On the third Friday of December 2021, an orange-on-black LED construction sign displayed an ominous message to beach-goers in Morro Bay, California. “FATAL SHARK ATTACK,” the sign stated simply. Earlier that day, someone had spotted a large object floating in the water. The object was a man, and the man had been attacked by a great white shark while boogie boarding. He was pronounced dead at the scene.
While movies like the 1970s thriller Jaws have made shark attacks a pervasive phobia in the American collective subconscious, the truth is that they are extremely rare. Before the boogie boarder was discovered in Morro Bay, it looked like the U.S. might have a shark fatality-free year. And it wouldn’t have been an unusual occurrence — 2014, 2016 and 2017 saw no fatalities.
Of course shouting these statistics at a terrified Midwesterner who is white-knuckling a surfboard during their first trip to the ocean is not bound to help. Shark attacks are inherently scary.
“For a number of reasons, shark attacks still hold an outsized effect on us when it comes to fear,” Louisiana State University associate professor of oceanography and coastal sciences Steve Midway says. “It’s important to try to understand shark attacks so that we can minimize them and understand the conditions that increase their likelihood.”
In December, Midway and researcher Lindsay French published a paper with this goal in mind. The researchers investigated a potential link between shark attacks and the phases of the moon — a relationship that has long been theorized but never tested. Midway and French analyzed shark attack reports from the Florida Museum’s International Shark Attack File from 1970 to 2016. By drawing from such a large data set, they were able to draw an unambiguous conclusion. “We found a correlation between lunar phase and numbers of shark attacks,” Midway says. In short, more attacks occurred when the moon was more full.
Importantly, Midway notes that almost all shark attacks occur in broad daylight. It is unlikely that the extra lunar illumination itself is causing sharks to be more aggressive towards humans. Instead, the researchers hypothesize that Earth systems associated with lunar phases might be the culprit.
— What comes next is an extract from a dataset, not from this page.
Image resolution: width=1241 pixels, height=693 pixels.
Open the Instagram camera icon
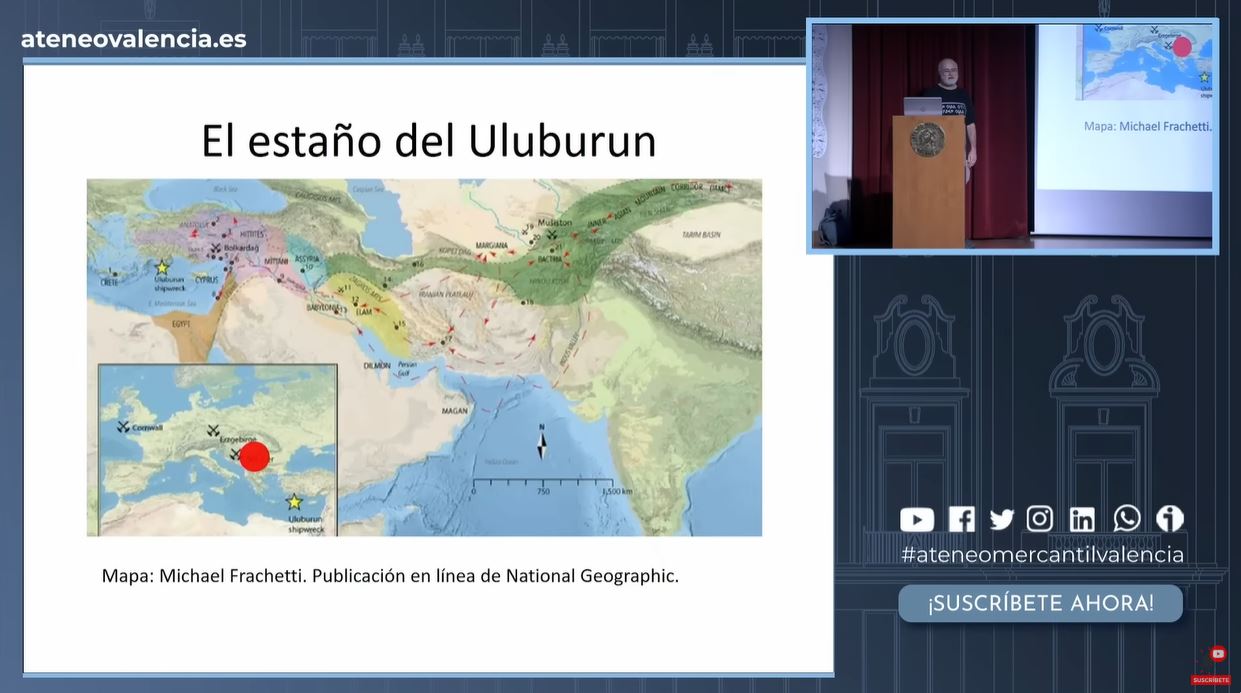(1040, 519)

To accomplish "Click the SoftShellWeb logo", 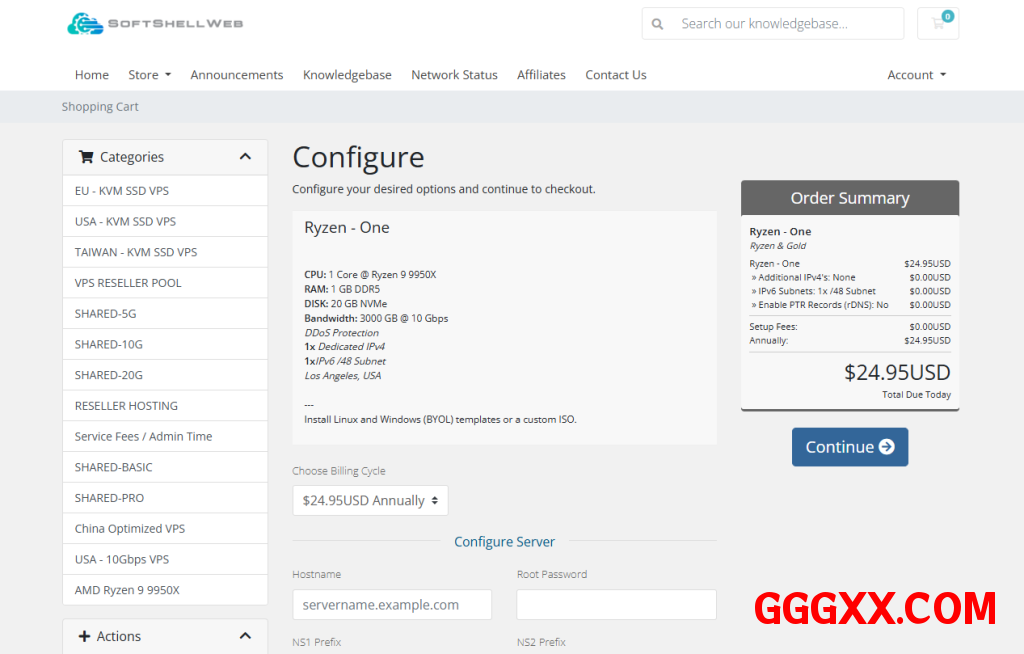I will (155, 23).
“We’re not hypothesizing that more light from the moon leads to shark attacks. But, while we can’t describe what the mechanism may be, we can say ‘let’s continue to look at the moon.’”
One potential cause is tides. As the Earth rotates, gravity causes our planet’s oceans to swell in the areas both closest and furthest from the nearest celestial body: the moon. While the authors recognize that tides are an obvious connection between the moon and marine ecosystems, the phenomenon is not at the top of their list of potential culprits. Tides have unique and variable effects from place to place, so it is unlikely that they would affect shark behavior in a uniform way around the world.
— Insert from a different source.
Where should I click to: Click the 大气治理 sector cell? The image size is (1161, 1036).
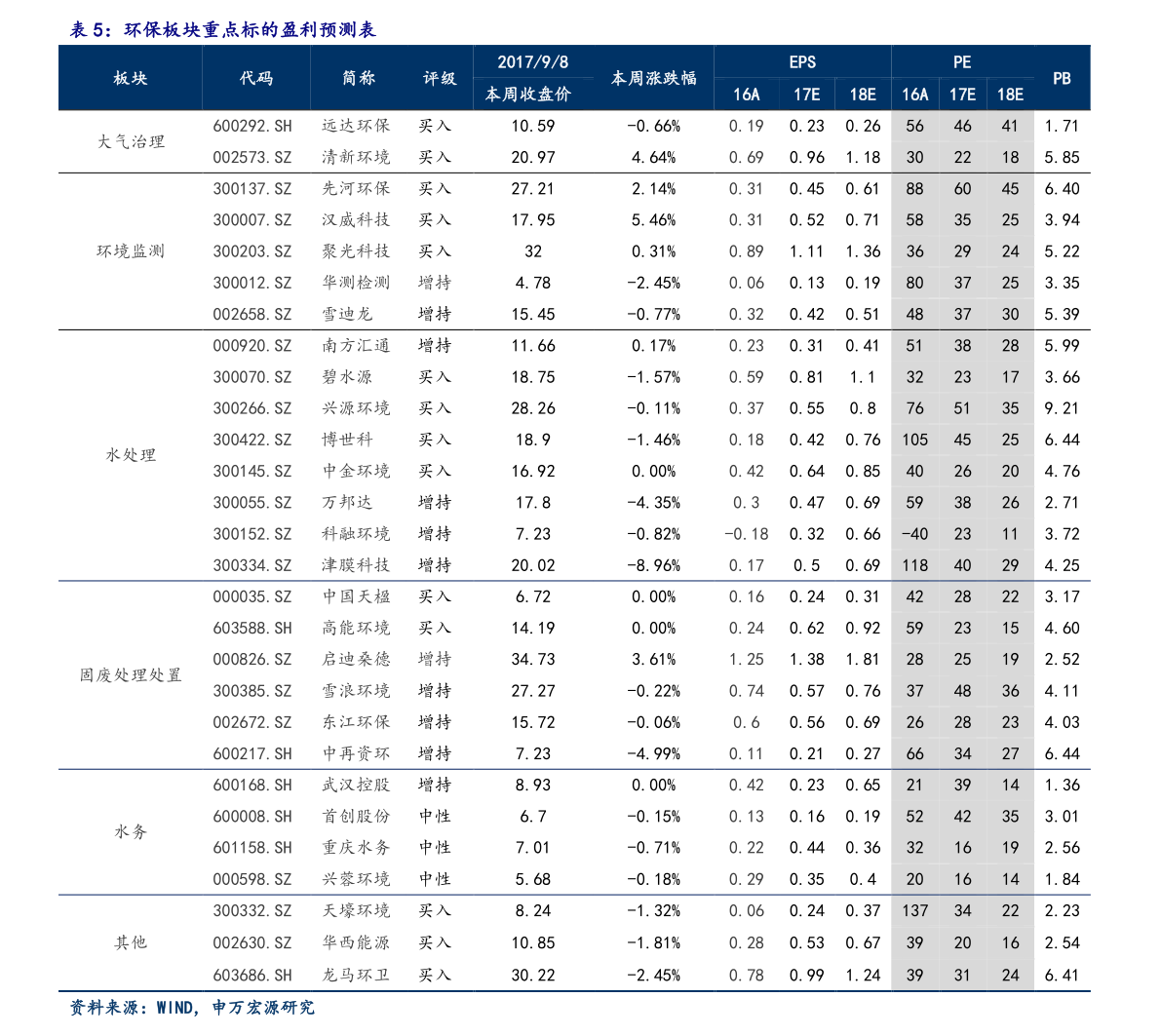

“Across the globe, tides vary in terms of their intensity, magnitude and the number of times that they occur throughout the day,” Midway says.
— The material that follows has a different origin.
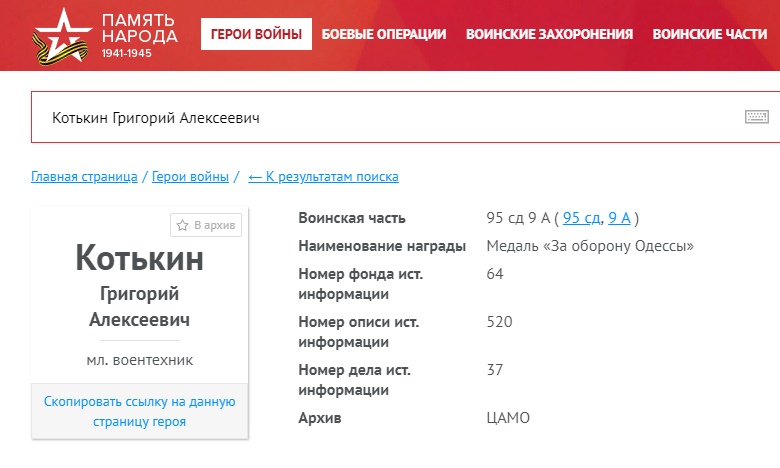Open the Герои войны tab
Screen dimensions: 780x468
(x=256, y=34)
On the other hand, Midway is “a little bit more intrigued by electromagnetic fields.” Just last year, researchers at Florida State University, showed that sharks use the earth’s electromagnetic field to stay oriented during long migrations. Essentially, sharks have an internal compass. Because the Earth’s electromagnetic field is also affected by the moon, Midway and French call for further investigations into how electromagnetic shifts alter sharks’ behavior.
For now, the link between sharks and our moon remains an intriguing mystery. One day, though, scientists may be able to divine celestial guidance about where and when to go surfing.